Data excerpts
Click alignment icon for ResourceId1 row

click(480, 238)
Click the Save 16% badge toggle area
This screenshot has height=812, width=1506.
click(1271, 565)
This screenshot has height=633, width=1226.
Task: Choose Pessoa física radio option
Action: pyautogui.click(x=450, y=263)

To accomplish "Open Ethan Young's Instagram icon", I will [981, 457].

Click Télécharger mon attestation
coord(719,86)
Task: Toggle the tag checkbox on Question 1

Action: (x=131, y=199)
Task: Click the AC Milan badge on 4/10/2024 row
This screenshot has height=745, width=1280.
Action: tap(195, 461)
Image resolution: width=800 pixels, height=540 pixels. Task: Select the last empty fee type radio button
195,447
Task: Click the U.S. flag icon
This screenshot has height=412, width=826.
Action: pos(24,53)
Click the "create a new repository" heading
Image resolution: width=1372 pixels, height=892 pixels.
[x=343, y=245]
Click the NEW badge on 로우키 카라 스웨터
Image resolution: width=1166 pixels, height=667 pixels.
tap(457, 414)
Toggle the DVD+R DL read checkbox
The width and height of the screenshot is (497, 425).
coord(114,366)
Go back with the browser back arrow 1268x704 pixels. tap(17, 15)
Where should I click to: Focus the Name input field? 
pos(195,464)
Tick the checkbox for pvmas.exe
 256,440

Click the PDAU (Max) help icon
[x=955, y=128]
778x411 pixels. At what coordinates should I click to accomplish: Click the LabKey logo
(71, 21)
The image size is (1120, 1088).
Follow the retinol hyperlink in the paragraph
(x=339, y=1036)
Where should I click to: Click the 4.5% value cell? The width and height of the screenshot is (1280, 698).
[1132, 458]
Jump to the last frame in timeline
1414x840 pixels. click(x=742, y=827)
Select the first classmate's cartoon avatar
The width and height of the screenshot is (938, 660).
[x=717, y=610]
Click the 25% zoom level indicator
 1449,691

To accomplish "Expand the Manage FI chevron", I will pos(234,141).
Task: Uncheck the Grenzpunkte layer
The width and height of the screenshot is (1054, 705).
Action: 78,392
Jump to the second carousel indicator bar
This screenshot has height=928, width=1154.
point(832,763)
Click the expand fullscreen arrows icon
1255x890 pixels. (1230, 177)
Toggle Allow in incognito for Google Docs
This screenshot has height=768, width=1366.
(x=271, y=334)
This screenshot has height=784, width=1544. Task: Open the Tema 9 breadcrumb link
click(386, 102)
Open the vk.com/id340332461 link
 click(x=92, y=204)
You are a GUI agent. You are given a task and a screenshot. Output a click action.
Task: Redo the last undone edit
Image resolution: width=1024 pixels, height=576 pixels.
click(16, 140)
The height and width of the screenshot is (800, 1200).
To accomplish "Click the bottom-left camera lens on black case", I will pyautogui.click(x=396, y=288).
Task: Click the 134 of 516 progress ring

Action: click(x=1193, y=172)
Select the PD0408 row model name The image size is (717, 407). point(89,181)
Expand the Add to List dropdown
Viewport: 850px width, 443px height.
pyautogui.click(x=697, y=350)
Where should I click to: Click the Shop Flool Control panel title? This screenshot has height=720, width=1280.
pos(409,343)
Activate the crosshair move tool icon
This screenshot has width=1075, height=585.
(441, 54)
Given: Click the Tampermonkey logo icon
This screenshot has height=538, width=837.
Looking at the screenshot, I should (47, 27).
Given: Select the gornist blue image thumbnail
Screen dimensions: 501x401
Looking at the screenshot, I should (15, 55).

Exercise details:
Restate each record exactly as written.

Task answer:
Click alignment icon for ResourceId1 row

click(480, 238)
Click the Save 16% badge toggle area
This screenshot has height=812, width=1506.
click(1271, 565)
This screenshot has height=633, width=1226.
Task: Choose Pessoa física radio option
Action: pyautogui.click(x=450, y=263)

To accomplish "Open Ethan Young's Instagram icon", I will [981, 457].

Click Télécharger mon attestation
coord(719,86)
Task: Toggle the tag checkbox on Question 1

Action: (x=131, y=199)
Task: Click the AC Milan badge on 4/10/2024 row
This screenshot has height=745, width=1280.
Action: tap(195, 461)
Image resolution: width=800 pixels, height=540 pixels. Task: Select the last empty fee type radio button
195,447
Task: Click the U.S. flag icon
This screenshot has height=412, width=826.
Action: pos(24,53)
Click the "create a new repository" heading
Image resolution: width=1372 pixels, height=892 pixels.
[x=343, y=245]
Click the NEW badge on 로우키 카라 스웨터
Image resolution: width=1166 pixels, height=667 pixels.
tap(457, 414)
Toggle the DVD+R DL read checkbox
The width and height of the screenshot is (497, 425).
coord(114,366)
Go back with the browser back arrow 1268x704 pixels. tap(17, 15)
Where should I click to: Focus the Name input field? 
pos(195,464)
Tick the checkbox for pvmas.exe
 256,440

Click the PDAU (Max) help icon
[x=955, y=128]
778x411 pixels. At what coordinates should I click to accomplish: Click the LabKey logo
(71, 21)
The image size is (1120, 1088).
Follow the retinol hyperlink in the paragraph
(x=339, y=1036)
Where should I click to: Click the 4.5% value cell? The width and height of the screenshot is (1280, 698).
[1132, 458]
Jump to the last frame in timeline
1414x840 pixels. click(x=742, y=827)
Select the first classmate's cartoon avatar
The width and height of the screenshot is (938, 660).
[x=717, y=610]
Click the 25% zoom level indicator
 1449,691

To accomplish "Expand the Manage FI chevron", I will pos(234,141).
Task: Uncheck the Grenzpunkte layer
The width and height of the screenshot is (1054, 705).
Action: 78,392
Jump to the second carousel indicator bar
This screenshot has height=928, width=1154.
point(832,763)
Click the expand fullscreen arrows icon
1255x890 pixels. (1230, 177)
Toggle Allow in incognito for Google Docs
This screenshot has height=768, width=1366.
(x=271, y=334)
This screenshot has height=784, width=1544. Task: Open the Tema 9 breadcrumb link
click(386, 102)
Open the vk.com/id340332461 link
 click(x=92, y=204)
You are a GUI agent. You are given a task and a screenshot. Output a click action.
Task: Redo the last undone edit
Image resolution: width=1024 pixels, height=576 pixels.
click(16, 140)
The height and width of the screenshot is (800, 1200).
To accomplish "Click the bottom-left camera lens on black case", I will pyautogui.click(x=396, y=288).
Task: Click the 134 of 516 progress ring

Action: click(x=1193, y=172)
Select the PD0408 row model name The image size is (717, 407). point(89,181)
Expand the Add to List dropdown
Viewport: 850px width, 443px height.
pyautogui.click(x=697, y=350)
Where should I click to: Click the Shop Flool Control panel title? This screenshot has height=720, width=1280.
pos(409,343)
Activate the crosshair move tool icon
This screenshot has width=1075, height=585.
(441, 54)
Given: Click the Tampermonkey logo icon
This screenshot has height=538, width=837.
Looking at the screenshot, I should (47, 27).
Given: Select the gornist blue image thumbnail
Screen dimensions: 501x401
Looking at the screenshot, I should (15, 55).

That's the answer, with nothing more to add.